* Directions:
Go through the entries and say how many lines contain the string "computer". The number is the whole answer.

* Working data:

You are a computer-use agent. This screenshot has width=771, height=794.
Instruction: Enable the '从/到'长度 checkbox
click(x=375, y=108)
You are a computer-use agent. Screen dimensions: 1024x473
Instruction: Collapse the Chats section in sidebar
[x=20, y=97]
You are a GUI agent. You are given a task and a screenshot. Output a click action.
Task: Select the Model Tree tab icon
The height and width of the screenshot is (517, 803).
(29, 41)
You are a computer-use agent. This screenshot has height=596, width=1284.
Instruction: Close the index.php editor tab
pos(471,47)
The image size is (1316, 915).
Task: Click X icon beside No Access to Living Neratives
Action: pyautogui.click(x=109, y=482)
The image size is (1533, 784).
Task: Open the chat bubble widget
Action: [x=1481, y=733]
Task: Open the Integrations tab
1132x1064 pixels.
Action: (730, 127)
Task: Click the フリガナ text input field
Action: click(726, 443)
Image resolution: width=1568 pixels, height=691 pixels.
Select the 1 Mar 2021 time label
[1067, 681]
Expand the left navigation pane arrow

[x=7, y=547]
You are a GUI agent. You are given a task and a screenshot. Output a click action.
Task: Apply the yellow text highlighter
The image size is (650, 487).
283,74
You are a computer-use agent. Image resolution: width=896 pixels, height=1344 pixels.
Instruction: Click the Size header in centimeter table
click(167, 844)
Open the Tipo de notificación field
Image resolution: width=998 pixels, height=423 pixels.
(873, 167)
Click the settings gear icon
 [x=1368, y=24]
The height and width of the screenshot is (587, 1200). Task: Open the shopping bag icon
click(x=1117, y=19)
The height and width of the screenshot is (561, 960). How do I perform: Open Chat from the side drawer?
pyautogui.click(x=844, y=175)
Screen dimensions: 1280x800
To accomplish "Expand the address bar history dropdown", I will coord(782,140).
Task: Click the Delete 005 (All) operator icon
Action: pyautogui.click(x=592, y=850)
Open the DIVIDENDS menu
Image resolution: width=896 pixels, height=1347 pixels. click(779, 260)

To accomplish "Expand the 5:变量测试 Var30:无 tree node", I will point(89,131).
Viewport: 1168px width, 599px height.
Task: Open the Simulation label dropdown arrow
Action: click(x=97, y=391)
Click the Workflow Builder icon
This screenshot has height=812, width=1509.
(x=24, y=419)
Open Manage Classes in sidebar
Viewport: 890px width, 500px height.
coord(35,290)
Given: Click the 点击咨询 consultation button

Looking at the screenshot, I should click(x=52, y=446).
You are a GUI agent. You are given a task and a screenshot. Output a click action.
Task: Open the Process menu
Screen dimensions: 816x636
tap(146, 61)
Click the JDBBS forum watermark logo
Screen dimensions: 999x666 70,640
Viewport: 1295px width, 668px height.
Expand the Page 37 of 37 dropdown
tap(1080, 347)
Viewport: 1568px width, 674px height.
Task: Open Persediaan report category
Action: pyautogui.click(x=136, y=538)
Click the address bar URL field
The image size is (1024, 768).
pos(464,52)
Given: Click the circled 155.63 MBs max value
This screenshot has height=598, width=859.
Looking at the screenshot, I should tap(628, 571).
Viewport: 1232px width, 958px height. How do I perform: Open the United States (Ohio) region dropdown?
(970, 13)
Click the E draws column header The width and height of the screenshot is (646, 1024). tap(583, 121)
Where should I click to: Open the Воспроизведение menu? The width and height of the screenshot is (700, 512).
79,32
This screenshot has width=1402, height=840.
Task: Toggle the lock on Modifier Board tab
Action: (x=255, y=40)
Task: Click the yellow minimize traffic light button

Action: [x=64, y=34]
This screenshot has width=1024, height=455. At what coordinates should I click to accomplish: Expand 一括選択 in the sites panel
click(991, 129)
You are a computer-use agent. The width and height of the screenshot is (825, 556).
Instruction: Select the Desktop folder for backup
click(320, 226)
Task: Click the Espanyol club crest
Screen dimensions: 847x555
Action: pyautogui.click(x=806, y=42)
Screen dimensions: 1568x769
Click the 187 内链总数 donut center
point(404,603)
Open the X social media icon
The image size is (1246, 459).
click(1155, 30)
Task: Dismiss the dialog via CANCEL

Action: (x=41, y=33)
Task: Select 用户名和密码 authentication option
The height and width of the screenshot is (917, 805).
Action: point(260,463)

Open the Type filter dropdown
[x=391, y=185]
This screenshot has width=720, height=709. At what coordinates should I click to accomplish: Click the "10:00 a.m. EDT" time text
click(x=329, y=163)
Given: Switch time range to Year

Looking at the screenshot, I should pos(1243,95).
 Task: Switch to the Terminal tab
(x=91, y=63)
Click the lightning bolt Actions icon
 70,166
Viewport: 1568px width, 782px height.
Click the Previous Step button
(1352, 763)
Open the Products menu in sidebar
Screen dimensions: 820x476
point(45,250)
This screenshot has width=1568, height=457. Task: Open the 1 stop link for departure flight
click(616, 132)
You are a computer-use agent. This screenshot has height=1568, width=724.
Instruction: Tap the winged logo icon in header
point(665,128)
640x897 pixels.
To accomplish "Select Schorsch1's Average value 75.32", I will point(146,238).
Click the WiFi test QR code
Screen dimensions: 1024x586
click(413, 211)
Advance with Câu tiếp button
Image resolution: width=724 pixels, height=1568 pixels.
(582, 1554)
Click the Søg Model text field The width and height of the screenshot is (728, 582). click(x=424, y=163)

* Task result:
6